PROBLEM REQUIREMENTS
Rewrite all the rows below with "GUI agent" swapped out for "interface agent" wherever it occurs, keeping everything else unchanged.

EXCERPTED RECORDS
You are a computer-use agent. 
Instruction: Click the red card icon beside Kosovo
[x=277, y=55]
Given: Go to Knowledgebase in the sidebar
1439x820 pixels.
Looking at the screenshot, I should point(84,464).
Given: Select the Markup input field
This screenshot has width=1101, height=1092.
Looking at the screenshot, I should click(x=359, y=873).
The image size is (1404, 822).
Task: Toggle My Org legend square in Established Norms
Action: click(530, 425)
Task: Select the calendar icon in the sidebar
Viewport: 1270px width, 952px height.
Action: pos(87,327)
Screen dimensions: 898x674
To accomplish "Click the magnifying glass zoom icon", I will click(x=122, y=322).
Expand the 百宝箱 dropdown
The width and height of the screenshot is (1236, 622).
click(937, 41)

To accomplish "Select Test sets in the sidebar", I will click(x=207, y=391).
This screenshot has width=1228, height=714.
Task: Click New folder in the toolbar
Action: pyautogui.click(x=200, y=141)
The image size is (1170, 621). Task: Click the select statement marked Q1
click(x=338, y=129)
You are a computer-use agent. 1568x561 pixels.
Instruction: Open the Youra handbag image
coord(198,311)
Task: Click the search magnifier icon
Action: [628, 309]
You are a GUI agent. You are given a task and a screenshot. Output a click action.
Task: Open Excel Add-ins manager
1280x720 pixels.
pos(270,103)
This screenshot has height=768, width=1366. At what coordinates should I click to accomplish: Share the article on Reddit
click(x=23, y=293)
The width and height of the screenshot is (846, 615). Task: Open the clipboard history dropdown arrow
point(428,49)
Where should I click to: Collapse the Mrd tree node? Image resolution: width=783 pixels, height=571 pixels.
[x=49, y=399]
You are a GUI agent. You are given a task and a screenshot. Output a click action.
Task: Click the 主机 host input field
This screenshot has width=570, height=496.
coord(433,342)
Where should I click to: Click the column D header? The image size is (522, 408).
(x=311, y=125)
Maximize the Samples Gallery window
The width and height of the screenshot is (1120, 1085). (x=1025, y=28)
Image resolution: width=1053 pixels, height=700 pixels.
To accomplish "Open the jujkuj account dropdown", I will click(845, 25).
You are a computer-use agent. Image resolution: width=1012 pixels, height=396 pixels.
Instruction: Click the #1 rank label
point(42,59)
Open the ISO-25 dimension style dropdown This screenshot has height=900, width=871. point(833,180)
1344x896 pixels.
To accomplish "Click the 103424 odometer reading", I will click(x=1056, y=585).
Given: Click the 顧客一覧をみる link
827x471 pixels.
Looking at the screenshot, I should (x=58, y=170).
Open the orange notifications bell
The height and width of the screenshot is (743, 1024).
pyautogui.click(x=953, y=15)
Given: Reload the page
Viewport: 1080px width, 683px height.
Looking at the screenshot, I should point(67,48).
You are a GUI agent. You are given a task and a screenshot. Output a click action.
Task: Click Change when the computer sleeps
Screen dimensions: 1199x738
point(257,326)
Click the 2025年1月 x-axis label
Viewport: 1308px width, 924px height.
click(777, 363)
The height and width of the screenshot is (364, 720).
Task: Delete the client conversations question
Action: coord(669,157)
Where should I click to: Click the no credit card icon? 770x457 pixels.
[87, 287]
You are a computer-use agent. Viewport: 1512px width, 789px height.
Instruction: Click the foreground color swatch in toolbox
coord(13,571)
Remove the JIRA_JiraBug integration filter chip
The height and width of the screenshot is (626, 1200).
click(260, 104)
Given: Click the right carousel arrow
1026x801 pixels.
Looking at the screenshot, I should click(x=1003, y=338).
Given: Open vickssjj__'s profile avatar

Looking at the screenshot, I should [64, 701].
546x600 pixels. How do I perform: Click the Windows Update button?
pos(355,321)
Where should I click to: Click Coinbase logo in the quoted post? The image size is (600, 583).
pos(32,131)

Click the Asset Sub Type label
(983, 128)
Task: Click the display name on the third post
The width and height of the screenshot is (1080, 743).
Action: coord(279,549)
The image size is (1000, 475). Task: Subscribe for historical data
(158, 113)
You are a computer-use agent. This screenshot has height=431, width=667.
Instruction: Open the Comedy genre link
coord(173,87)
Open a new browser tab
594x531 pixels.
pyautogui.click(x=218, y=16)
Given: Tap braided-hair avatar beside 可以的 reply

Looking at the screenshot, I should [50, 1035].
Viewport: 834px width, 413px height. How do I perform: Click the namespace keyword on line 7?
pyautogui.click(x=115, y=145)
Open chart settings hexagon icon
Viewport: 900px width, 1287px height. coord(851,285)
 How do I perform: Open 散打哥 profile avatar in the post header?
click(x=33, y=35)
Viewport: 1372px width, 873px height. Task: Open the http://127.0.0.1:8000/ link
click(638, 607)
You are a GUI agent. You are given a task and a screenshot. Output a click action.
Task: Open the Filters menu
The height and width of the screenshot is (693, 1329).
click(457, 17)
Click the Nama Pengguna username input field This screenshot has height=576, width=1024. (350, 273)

WRITTEN RESPONSE
You are a computer-use agent. 
Instruction: Click the red card icon beside Kosovo
[x=277, y=55]
Given: Go to Knowledgebase in the sidebar
1439x820 pixels.
Looking at the screenshot, I should point(84,464).
Given: Select the Markup input field
This screenshot has width=1101, height=1092.
Looking at the screenshot, I should click(x=359, y=873).
The image size is (1404, 822).
Task: Toggle My Org legend square in Established Norms
Action: click(530, 425)
Task: Select the calendar icon in the sidebar
Viewport: 1270px width, 952px height.
Action: pos(87,327)
Screen dimensions: 898x674
To accomplish "Click the magnifying glass zoom icon", I will click(x=122, y=322).
Expand the 百宝箱 dropdown
The width and height of the screenshot is (1236, 622).
click(937, 41)

To accomplish "Select Test sets in the sidebar", I will click(x=207, y=391).
This screenshot has width=1228, height=714.
Task: Click New folder in the toolbar
Action: pyautogui.click(x=200, y=141)
The image size is (1170, 621). Task: Click the select statement marked Q1
click(x=338, y=129)
You are a computer-use agent. 1568x561 pixels.
Instruction: Open the Youra handbag image
coord(198,311)
Task: Click the search magnifier icon
Action: [628, 309]
You are a interface agent. You are given a task and a screenshot. Output a click action.
Task: Open Excel Add-ins manager
1280x720 pixels.
pos(270,103)
This screenshot has height=768, width=1366. At what coordinates should I click to accomplish: Share the article on Reddit
click(x=23, y=293)
The width and height of the screenshot is (846, 615). Task: Open the clipboard history dropdown arrow
point(428,49)
Where should I click to: Collapse the Mrd tree node? Image resolution: width=783 pixels, height=571 pixels.
[x=49, y=399]
You are a interface agent. You are given a task and a screenshot. Output a click action.
Task: Click the 主机 host input field
This screenshot has width=570, height=496.
coord(433,342)
Where should I click to: Click the column D header? The image size is (522, 408).
(x=311, y=125)
Maximize the Samples Gallery window
The width and height of the screenshot is (1120, 1085). (x=1025, y=28)
Image resolution: width=1053 pixels, height=700 pixels.
To accomplish "Open the jujkuj account dropdown", I will click(845, 25).
You are a computer-use agent. Image resolution: width=1012 pixels, height=396 pixels.
Instruction: Click the #1 rank label
point(42,59)
Open the ISO-25 dimension style dropdown This screenshot has height=900, width=871. point(833,180)
1344x896 pixels.
To accomplish "Click the 103424 odometer reading", I will click(x=1056, y=585).
Given: Click the 顧客一覧をみる link
827x471 pixels.
Looking at the screenshot, I should (x=58, y=170).
Open the orange notifications bell
The height and width of the screenshot is (743, 1024).
pyautogui.click(x=953, y=15)
Given: Reload the page
Viewport: 1080px width, 683px height.
Looking at the screenshot, I should point(67,48).
You are a interface agent. You are given a task and a screenshot. Output a click action.
Task: Click Change when the computer sleeps
Screen dimensions: 1199x738
point(257,326)
Click the 2025年1月 x-axis label
Viewport: 1308px width, 924px height.
click(777, 363)
The height and width of the screenshot is (364, 720).
Task: Delete the client conversations question
Action: coord(669,157)
Where should I click to: Click the no credit card icon? 770x457 pixels.
[87, 287]
You are a computer-use agent. Viewport: 1512px width, 789px height.
Instruction: Click the foreground color swatch in toolbox
coord(13,571)
Remove the JIRA_JiraBug integration filter chip
The height and width of the screenshot is (626, 1200).
click(260, 104)
Given: Click the right carousel arrow
1026x801 pixels.
Looking at the screenshot, I should click(x=1003, y=338).
Given: Open vickssjj__'s profile avatar

Looking at the screenshot, I should [64, 701].
546x600 pixels. How do I perform: Click the Windows Update button?
pos(355,321)
Where should I click to: Click Coinbase logo in the quoted post? The image size is (600, 583).
pos(32,131)

Click the Asset Sub Type label
(983, 128)
Task: Click the display name on the third post
The width and height of the screenshot is (1080, 743).
Action: coord(279,549)
The image size is (1000, 475). Task: Subscribe for historical data
(158, 113)
You are a computer-use agent. This screenshot has height=431, width=667.
Instruction: Open the Comedy genre link
coord(173,87)
Open a new browser tab
594x531 pixels.
pyautogui.click(x=218, y=16)
Given: Tap braided-hair avatar beside 可以的 reply

Looking at the screenshot, I should [50, 1035].
Viewport: 834px width, 413px height. How do I perform: Click the namespace keyword on line 7?
pyautogui.click(x=115, y=145)
Open chart settings hexagon icon
Viewport: 900px width, 1287px height. coord(851,285)
 How do I perform: Open 散打哥 profile avatar in the post header?
click(x=33, y=35)
Viewport: 1372px width, 873px height. Task: Open the http://127.0.0.1:8000/ link
click(638, 607)
You are a interface agent. You are given a task and a screenshot. Output a click action.
Task: Open the Filters menu
The height and width of the screenshot is (693, 1329).
click(457, 17)
Click the Nama Pengguna username input field This screenshot has height=576, width=1024. (350, 273)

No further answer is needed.